§ **Fragmento proporcionado**
■ ■ ■ ■ ■ ■ ■

Carta secreta, de José Clemente Orozco

Adriana Malvido

Orozco escribía con tinta sobre papel. Un siglo después, podemos leerlo. En contraste, hace dos días todos nuestros mensajes digitales se evaporaron en segundos

El 5 de octubre de 1910, Francisco I. Madero lanza su Plan de San Luis en el que llama a la insurrección popular para el 20 de noviembre. En esos días, sin embargo, Porfirio Díaz continúa los festejos por el Centenario de la Independencia y a diario corta listones de regalos que llegan de todo el mundo. Desde un estudio en la calle de Manrique-Pila Seca, hoy República de Chile, en el Centro de la Ciudad de México, José Clemente Orozco le escribe, como todas las noches, una carta a Refugio Castillo, su novia secreta. La reproduzco con una advertencia: es políticamente incorrecta.

“Mañana dizque va a haber una fiesta en la escuela, van a ir todos los ministros y embajadores extranjeros y también el presidente y toda su parentela, va a ser la recepción del regalo de Italia que consiste en una reproducción en bronce de una estatua que es una obra de arte de un escultor de la Edad Media que se llama Donatello (…).”

Dos días después le narra lo que vio en la Academia de San Carlos:

“Ayer fue la fiesta que te conté; el primero que llegó fue el ministro de Italia, que por cierto tiene cabeza de garbanzo, luego llegó el ministro de Japón, que tiene 87 centímetros de estatura (nadie lo había visto hasta que se subió en una silla para saludar,) luego fue llegando un señor muy tieso y muy almidonado, el ministro de Noruega con unos bigotes tan largos y tan puntiagudos que con ellos les arañó la cara a todos los soldados que formaban la doble valla.

“Después entró el director de la escuela, un barrigonzote que pesa 349 500 kilogramos (…). Después entró otro señor muy risueño y tan saludador que les hizo caravanas hasta a los pilares del patio; me dijeron que era el ministro de España.

■ ■ ■ ■ ■ ■ ■

§ **Datos para analizar**
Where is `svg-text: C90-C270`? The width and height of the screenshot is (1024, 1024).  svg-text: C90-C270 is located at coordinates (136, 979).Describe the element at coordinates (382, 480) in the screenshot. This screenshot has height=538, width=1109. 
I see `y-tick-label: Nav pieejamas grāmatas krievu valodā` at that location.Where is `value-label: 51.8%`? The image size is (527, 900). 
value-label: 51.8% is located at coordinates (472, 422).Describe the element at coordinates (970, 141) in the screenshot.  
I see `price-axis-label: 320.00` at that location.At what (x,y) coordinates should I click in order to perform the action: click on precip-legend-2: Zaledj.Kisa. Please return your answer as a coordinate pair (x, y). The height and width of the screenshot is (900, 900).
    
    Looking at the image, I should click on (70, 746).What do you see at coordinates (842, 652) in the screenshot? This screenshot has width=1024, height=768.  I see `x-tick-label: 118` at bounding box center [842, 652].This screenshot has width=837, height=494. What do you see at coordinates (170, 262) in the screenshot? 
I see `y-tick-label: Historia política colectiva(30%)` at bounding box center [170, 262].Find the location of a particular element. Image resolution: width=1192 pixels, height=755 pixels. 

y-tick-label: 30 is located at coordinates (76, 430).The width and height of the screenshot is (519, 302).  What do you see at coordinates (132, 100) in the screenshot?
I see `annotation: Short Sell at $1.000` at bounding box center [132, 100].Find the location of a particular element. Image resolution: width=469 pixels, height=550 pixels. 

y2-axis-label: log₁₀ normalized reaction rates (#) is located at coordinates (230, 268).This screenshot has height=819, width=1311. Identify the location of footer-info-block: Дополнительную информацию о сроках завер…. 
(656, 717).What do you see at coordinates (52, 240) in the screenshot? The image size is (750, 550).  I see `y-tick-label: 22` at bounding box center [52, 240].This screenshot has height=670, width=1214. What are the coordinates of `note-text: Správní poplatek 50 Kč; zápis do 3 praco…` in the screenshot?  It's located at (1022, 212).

■ ■ ■ ■ ■ ■ ■

§ **Lo que se pide 1**
Según el fragmento, ¿a quién le escribe Orozco una carta cada noche?
§ **Lo que se pide 2**
Repite sin cambios la parte del fragmento que abre con las palabras donde aparece "Dos días después" y cierra con "la doble valla.".

§ **Resultado del ejercicio 1**
A Refugio Castillo, su novia secreta.

§ **Resultado del ejercicio 2**
Dos días después le narra lo que vio en la Academia de San Carlos:

“Ayer fue la fiesta que te conté; el primero que llegó fue el ministro de Italia, que por cierto tiene cabeza de garbanzo, luego llegó el ministro de Japón, que tiene 87 centímetros de estatura (nadie lo había visto hasta que se subió en una silla para saludar,) luego fue llegando un señor muy tieso y muy almidonado, el ministro de Noruega con unos bigotes tan largos y tan puntiagudos que con ellos les arañó la cara a todos los soldados que formaban la doble valla.